Say you, six months from now, make a slight alteration in your profile, choosing a slightly different color. Why yes, now you have to go through and update all the places you may have used this.

Compared to a modular approach, with a pre-defined purpose-based class or setting, this is tedious and impractical. It simply isn’t doing us any good.

Visual Composer is one of the page builders that introduces too much.
Visual Composer is one of the page builders that introduces too much.

Mixing Design and Content

As I alluded to in the introduction, design and content should be clearly separated. There are many reasons for this. The clearest one being device ubiquity.

In this day and age, we have a lot of different devices and tech companies are always trying to create the next big group of devices.

If we force design and content together, we have a massive task ahead once we need to get ready for a new device. It’s back to the drawing board.

When we separate the content into a meaningful data structure, we can simply pull the data out, and just create a new design for the new platform or device. Much easier than otherwise.

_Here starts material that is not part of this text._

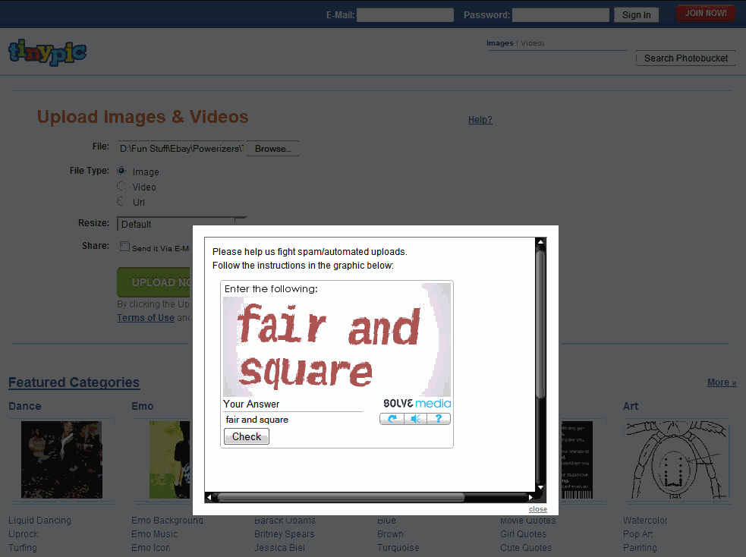This screenshot has width=746, height=557.
Task: Click the Watercolor art category thumbnail
Action: (x=676, y=460)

There Exist Good Page Builders

Sadly, none of the big page builders available in so many themes today I think hold the notion of being good. But many agencies are already working with page builder style tools, that gives partial control in adding the content, while keeping most design decision away from the user.

However, speaking about WordPress, there is no really good method for doing this yet in my opinion. Most methods currently available have some flaw that prevents them from being “really good”.

While this may be the case, we do however know how a good page builder would look like in theory. And it’s that theory that we are aiming for, and trying to evolve into creating.